Sins of the NDIS
An outpouring of frustration, grief and anger by people harmed by NDIA.NDIS harms people. These sins breach page after page of the NDIS Act, including its most fundamental elements.
I’ve suffered greatly from my assistance dog plus other things not being funded. I’ve been told all my disabilities are 100% curable and have been abused by NDIA staff.
My son went blind because of the NDIS refusal to read reports stating this would occur without more supports…reduced 3 times.
The NDIA are stalling on providing information required under a directive at AAT.
My bothers latest plan had core supports funding cut by close to 70%. This has left him with 4 hours per week in the home assistance. He has a complex physical and intellectual disability, lives by himself and is wheelchair dependent. This has resulted in serious safety risks for my brother, worsening of severe pressure wounds and he is now at high risk for limb amputation and sepsis. Comprehensive reports and arguments were provided through the s100 decision review process, but they maintained the original decision. The NDIA are stalling on providing information required under a directive at AAT. Inadequate support coordination has led to me needing to spend at least 40 hours per week supporting my brother, who lives an hour away from me. This is impacting on my own child’s development who has ASD 3, my mental health and my financial resources.
I am a both an NDIS participant with complex needs and a single mother of a child who is also has disabilities. I am absolutely exhausted, traumatised and disgusted with the way the NDIA has fought me for 2 straight years. I’ve been wanting to get involved with a class-action suit or any actions that will finally hold this Agency responsible for the extensive suffering and even deaths of PWDs who are simply asking for our basic human rights and needs to be met. I have never been suicidal before engaging with the NDIA, but in 2 years since my first plan, I have been actively suicidal twice and my functional capacity has plummeted. I cannot work even if I had capacity because fighting for a plan that meets my needs is literally a full-time job. 🙁
I am absolutely exhausted, traumatised and disgusted with the way the NDIA has fought me for 2 straight years.
We have felt bullied and delayed by their numerous lawyers and have felt this unnecessary process to be traumatising.
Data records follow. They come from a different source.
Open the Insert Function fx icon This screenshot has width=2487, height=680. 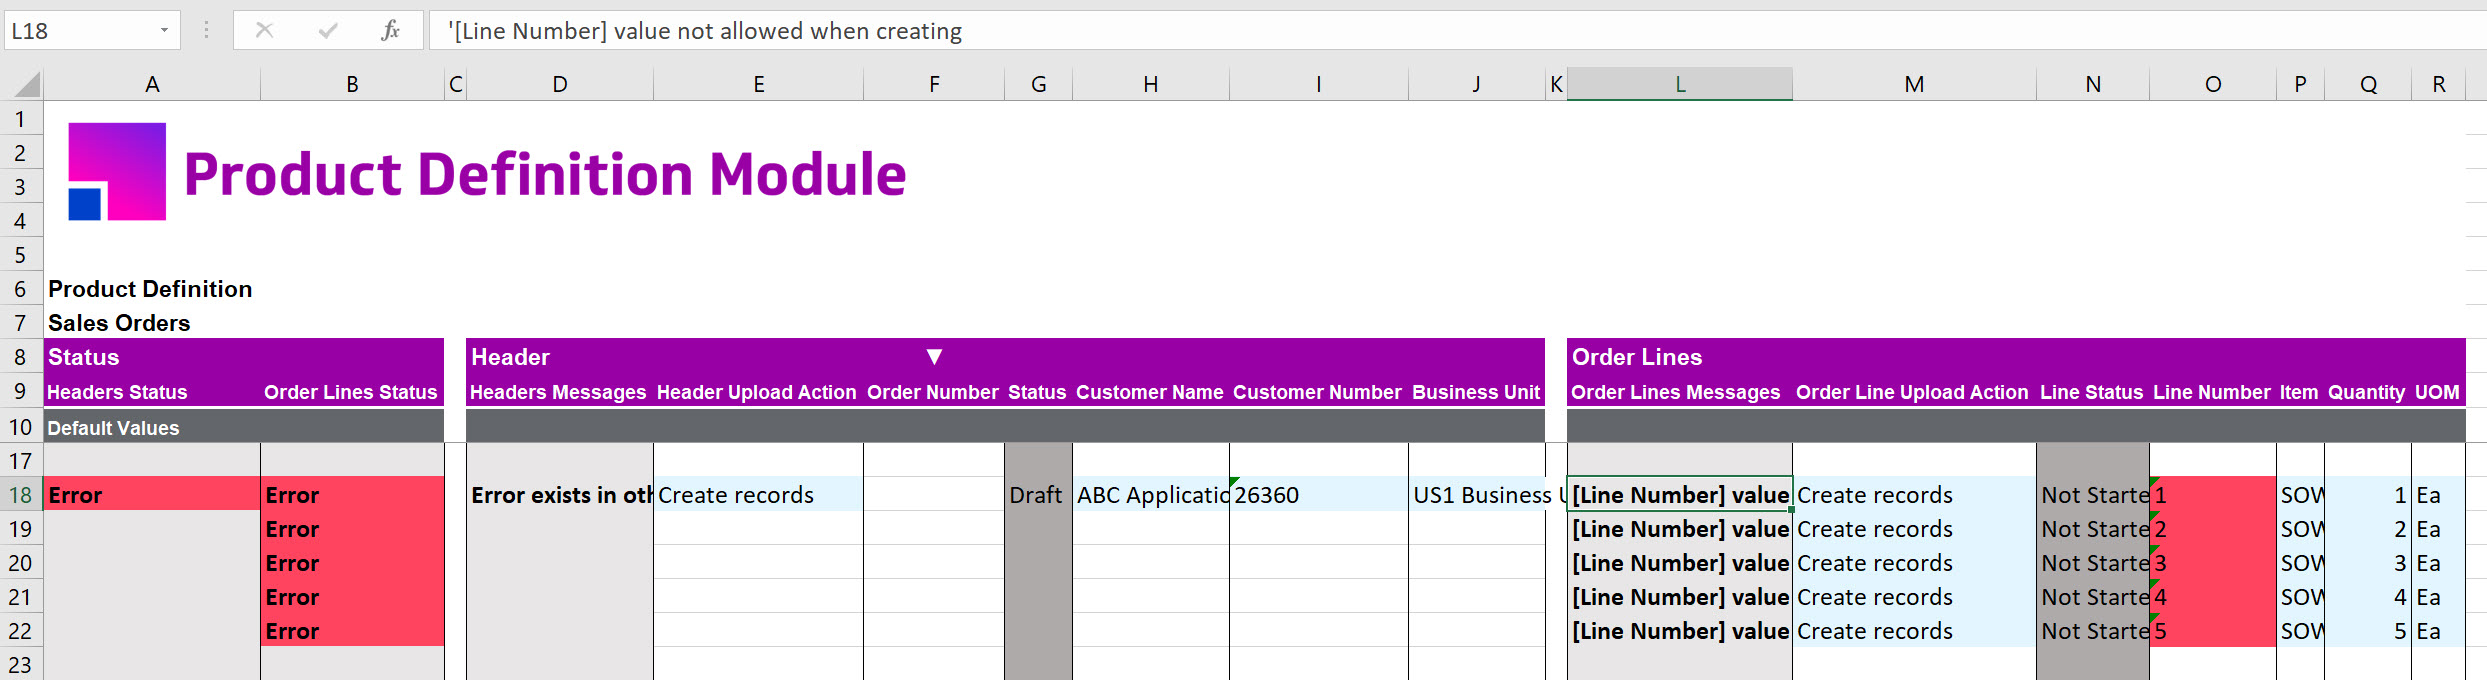(x=390, y=31)
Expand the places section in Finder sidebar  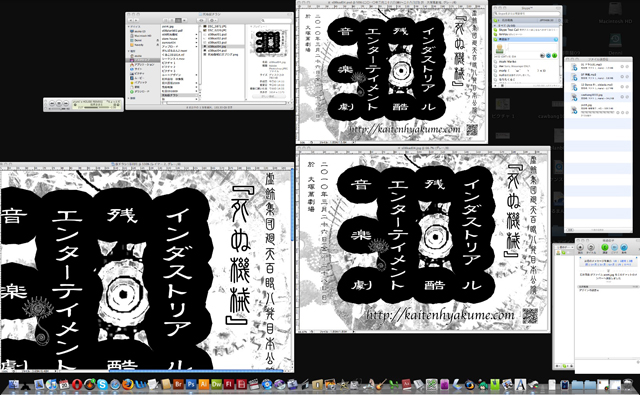click(129, 51)
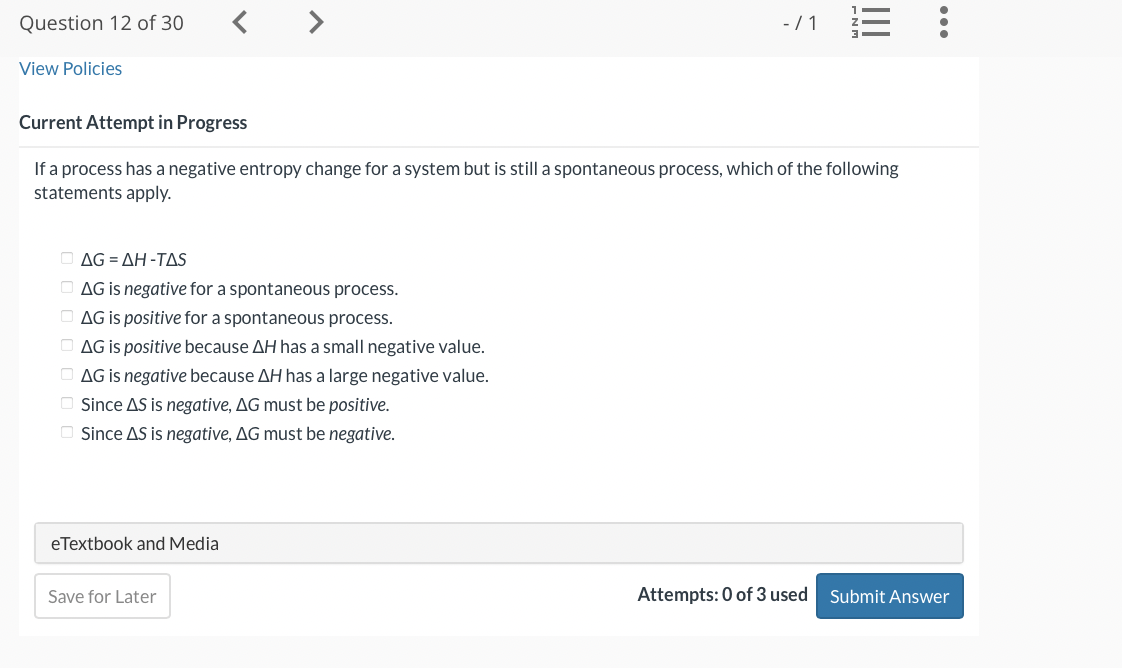Screen dimensions: 1122x668
Task: Navigate to the previous question
Action: pyautogui.click(x=239, y=22)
I have been at AAT conciliation with NDIA’s lawyers for two years over an essential $2000 piece of equipment. The NDIA lawyers’ fees during this time have, I suspect, far exceeded the original cost of the piece of equipment. Originally we submitted 2-3 specialist reports as evidence of need, and along the way have had to submit numerous quotes and additional reports, all stating what the original quotes stated. We have felt bullied and delayed by their numerous lawyers and have felt this unnecessary process to be traumatising. This saga has delayed my son’s access to this essential piece of equipment and putting him in unnecessary harms’ way while he cannot access it. This is the bit that is particularly upsetting for me.
Many, many issues with mine and my son’s plans left me suicidal and then in hospital.
A participant reported they got two plans in one – the first part of the plan was their plan and then the last part – capacity building and capital supports was someone else’s plan! ‘Sam would like to walk independently as a goal. My child’s name is not Sam, and they walk just fine.’
I want to sue NDIS for the pain and suffering and, causing more damage and setting me back with my functional gains and the torment and the cruel degrading inhumane treatment by staff and plan managers.
My daughter suffered a severe head trauma as they wouldn’t fund her BSP until the damage was done.
I acquired spinal injury from pushing a 200kg wheelchair for 15 months waiting for repair.
The unsatisfactory way the agency is run. Untrained unqualified staff push vulnerable, already disadvantaged people to stress and exhaustion. I am physically disabled later in life. Nobody has made me feel more disabled than the agency who is supposed to help support us.
As a participant and a family member of a participant I have suffered emotional distress and harm. Planner outright denying supports. Mistakes in plan construction meaning funds unavailable, needing to cancel supports.
We have had an awful time currently with the AAT process for my adult daughter. She was left without funding and supports for a week I couldn’t work our business suffered.
My son’s NDIS was cancelled without notice as he turned 7. I was told multiple times that a meeting was to be held before this happened but I got a call and it was gone. didn’t even get a chance to say goodbye to his therapists.
I have been denied SDA for my son due to being under 18 I have to lift him in and out of the bath he’s 50kg.
Extremely sensitive documents discovered in the wild on the PUBLIC web: ‘…my husband searched for my email address on google. He found the full-service agreement between my daughter and [name of service provider] for support coordination.’
My daughter has cerebral palsy and bilateral polymicrogyria and I’m tired of fighting and being underfunded constantly.
I am a professional advocate/NDIS appeals advocate and I believe the system is failing in its purpose, leaving people without support causing harm.
I have been at AAT on behalf of my adult daughter for 11 months with no resolution in sight. I’m exhausted providing so much care due to an underfunded plan whilst trying my best to navigate the AAT and start preparing for a hearing with no legal assistance.